____ ROWS

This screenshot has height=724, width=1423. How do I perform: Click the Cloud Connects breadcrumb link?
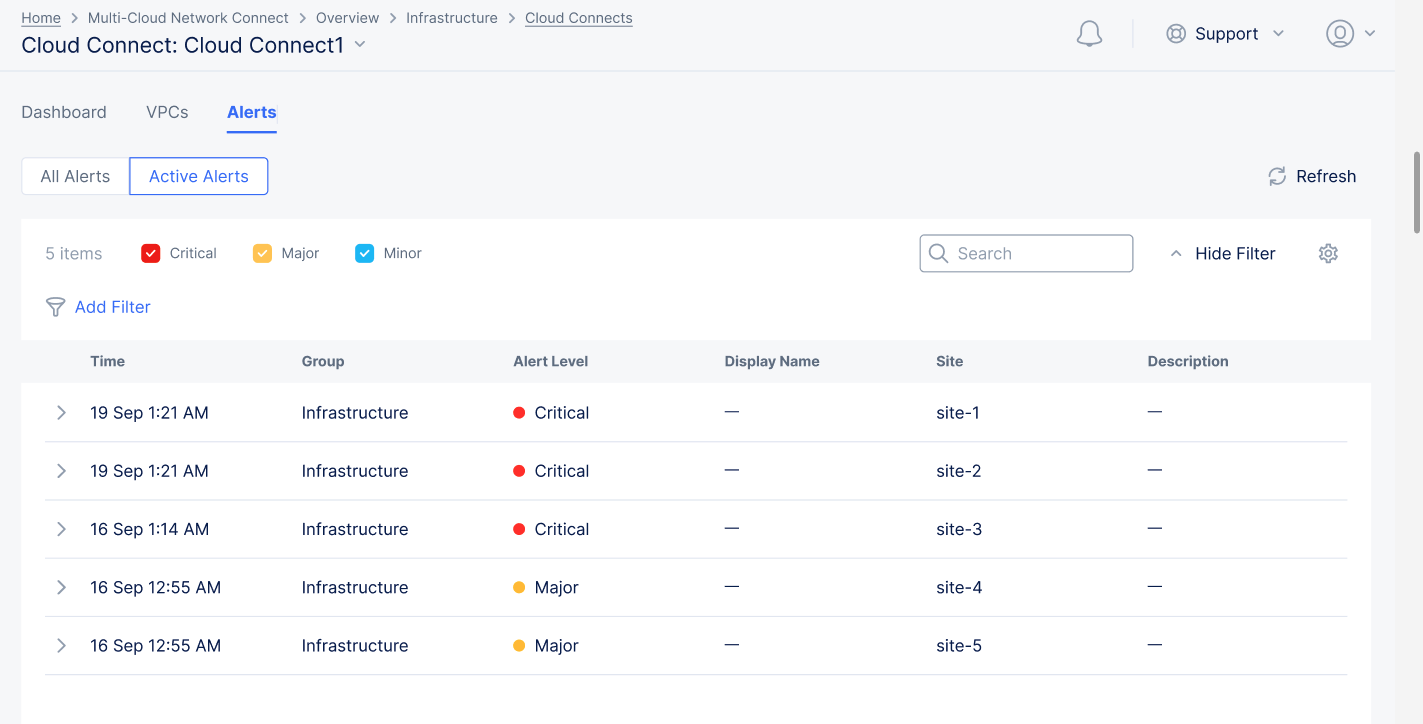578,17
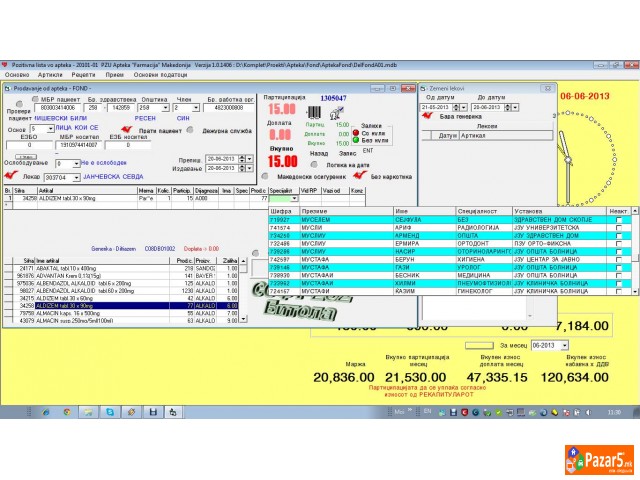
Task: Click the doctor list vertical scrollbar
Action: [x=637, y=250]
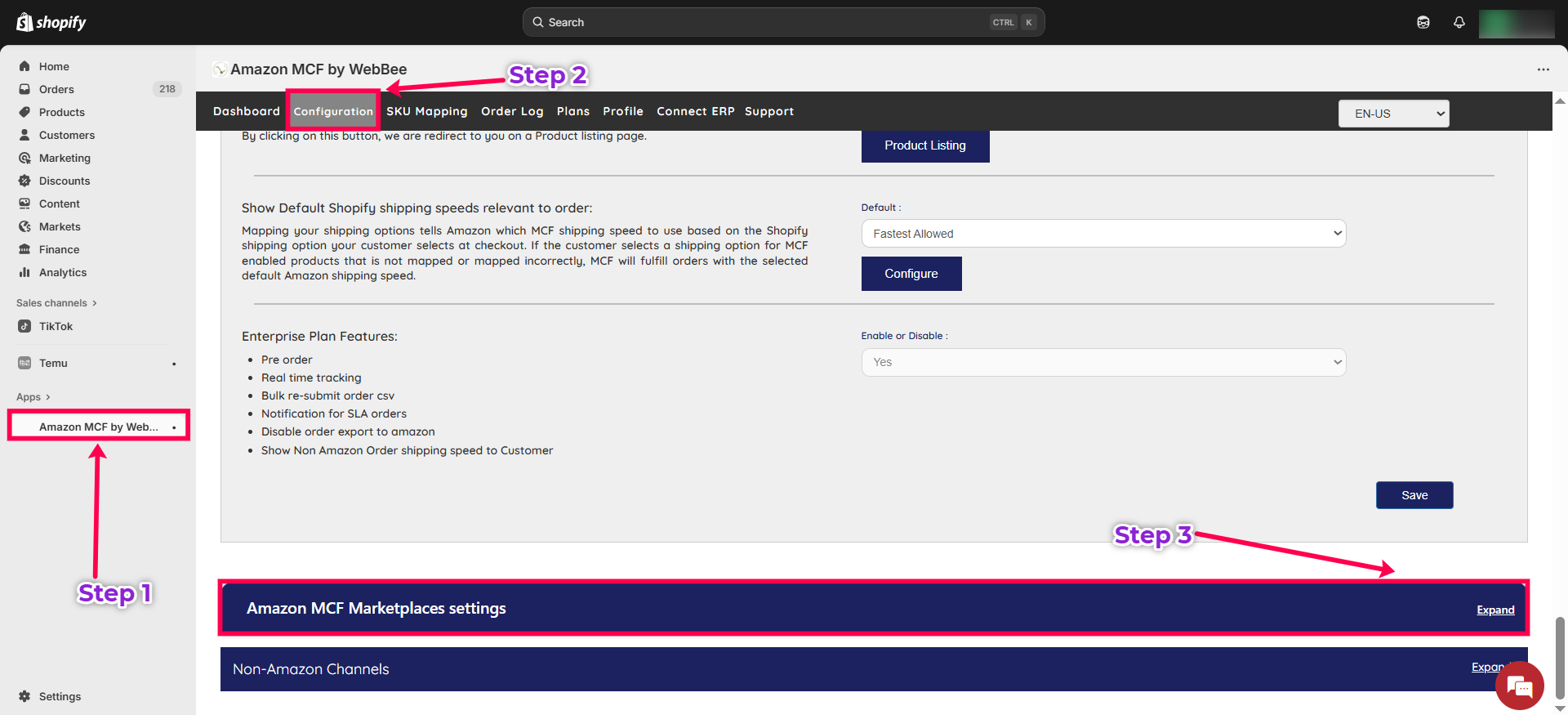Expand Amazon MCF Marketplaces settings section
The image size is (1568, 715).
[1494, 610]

________
____ ROWS

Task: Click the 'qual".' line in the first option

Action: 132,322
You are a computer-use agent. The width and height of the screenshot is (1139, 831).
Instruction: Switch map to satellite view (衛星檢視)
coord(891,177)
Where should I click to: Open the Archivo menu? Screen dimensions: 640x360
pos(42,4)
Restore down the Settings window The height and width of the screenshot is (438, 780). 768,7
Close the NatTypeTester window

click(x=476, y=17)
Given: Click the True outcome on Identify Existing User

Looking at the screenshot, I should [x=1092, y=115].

________

[TASK INSTRUCTIONS]: Copy everything from the line containing "Where should I" down to the line containing "Looking at the", both lines included, without changing anything.

[TASK OUTPUT]:
Where should I click to: Open the Archivo menu? Screen dimensions: 640x360
pos(42,4)
Restore down the Settings window The height and width of the screenshot is (438, 780). 768,7
Close the NatTypeTester window

click(x=476, y=17)
Given: Click the True outcome on Identify Existing User

Looking at the screenshot, I should [x=1092, y=115].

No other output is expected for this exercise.